(Records for locating described items)
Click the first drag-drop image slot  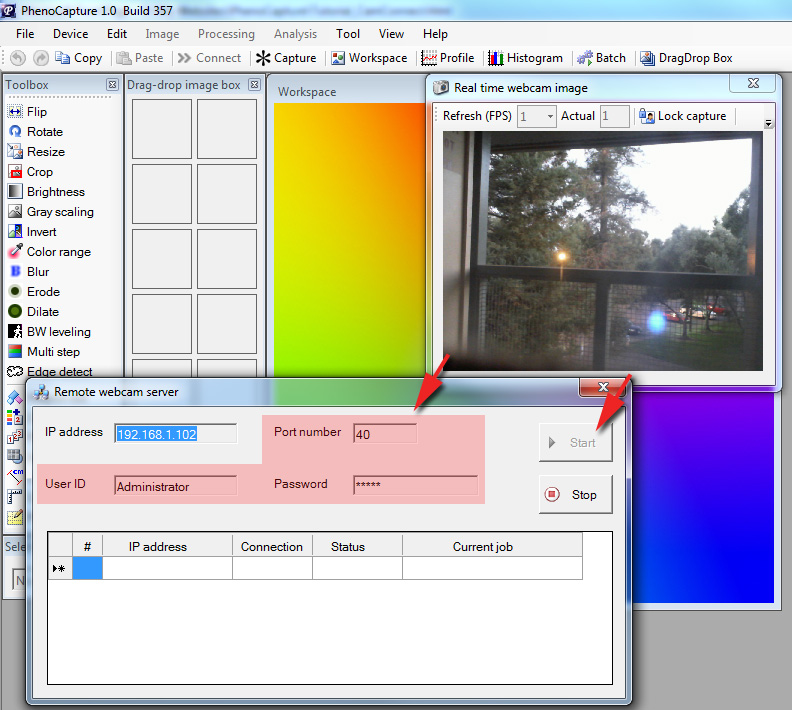[162, 128]
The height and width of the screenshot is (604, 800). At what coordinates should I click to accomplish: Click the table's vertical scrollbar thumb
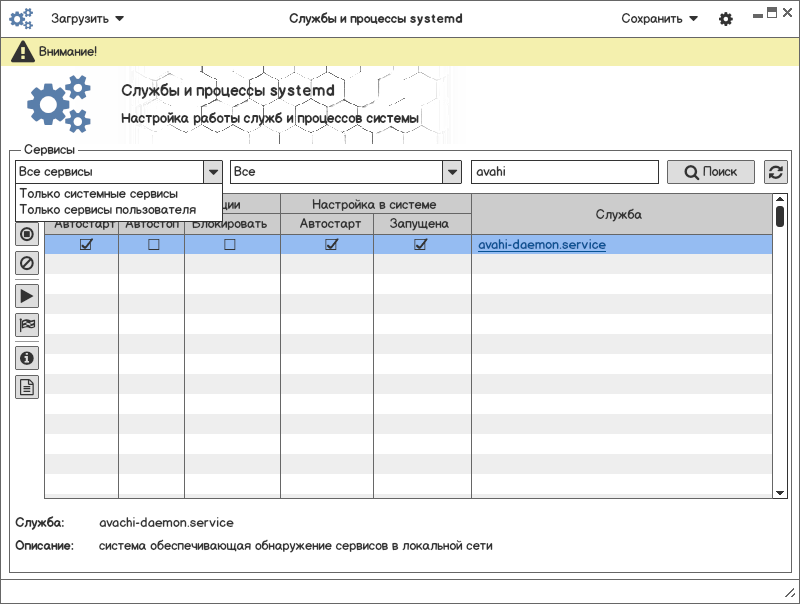click(x=780, y=215)
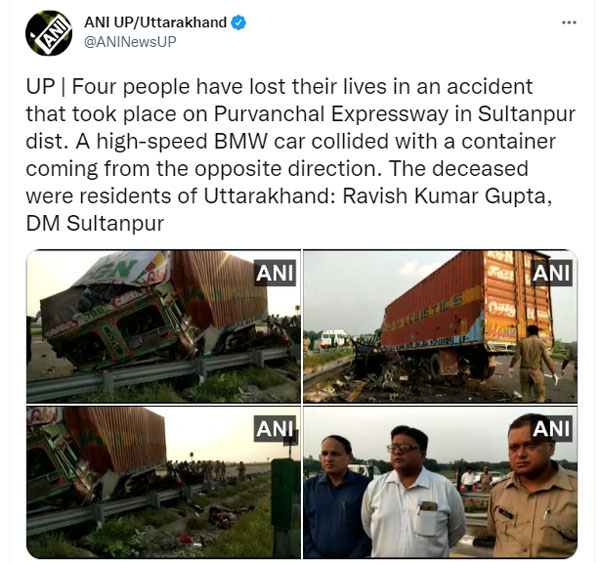Open the photo of three officials
This screenshot has width=600, height=563.
[x=440, y=482]
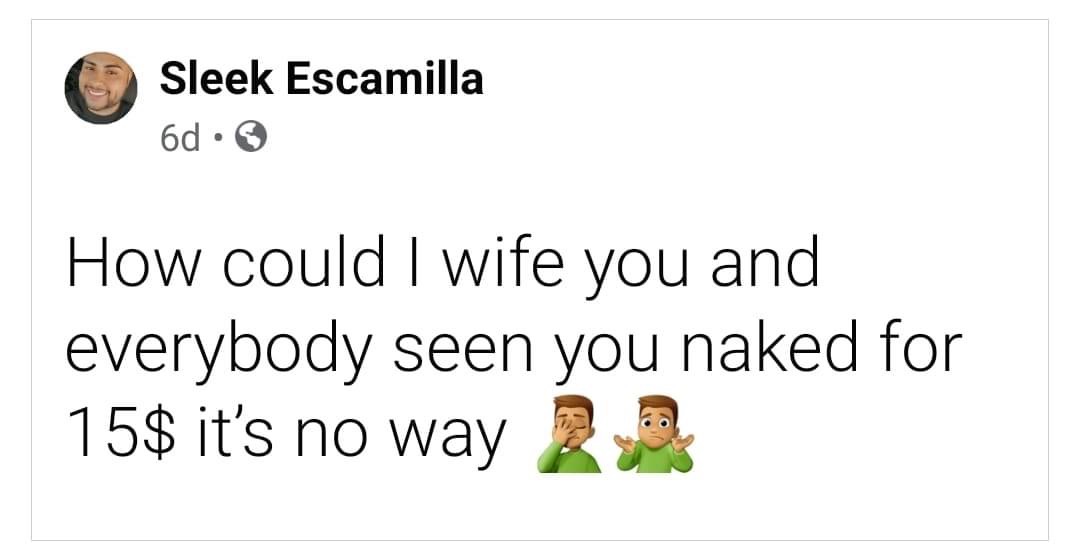Click the word 'Escamilla' in the author name
This screenshot has height=545, width=1080.
click(384, 78)
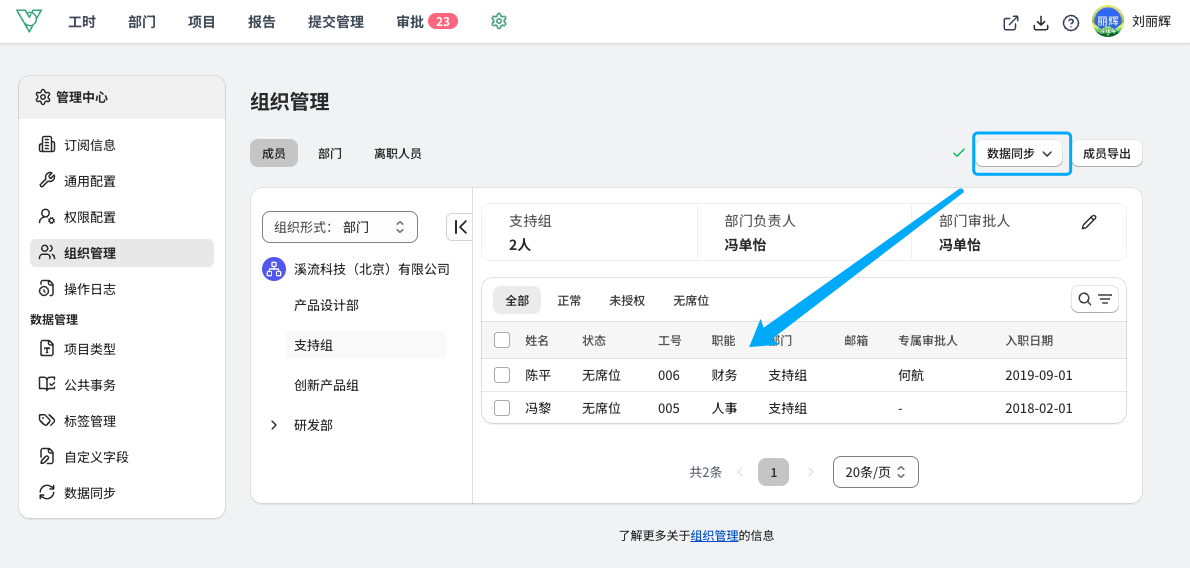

Task to complete: Update the records from the line containing "The height and" through the end of the records, swapping "vertical scrollbar thumb" for "horizontal scrollbar thumb" and keeping everything else the same. Omit the pictures from your answer.

Answer to this task:
The height and width of the screenshot is (604, 800). At what coordinates should I click to accomplish: Click the table's horizontal scrollbar thumb
click(x=780, y=215)
Open the photo of three officials
This screenshot has width=600, height=563.
[x=440, y=482]
Click the word 'Escamilla' in the author name
This screenshot has height=545, width=1080.
click(384, 78)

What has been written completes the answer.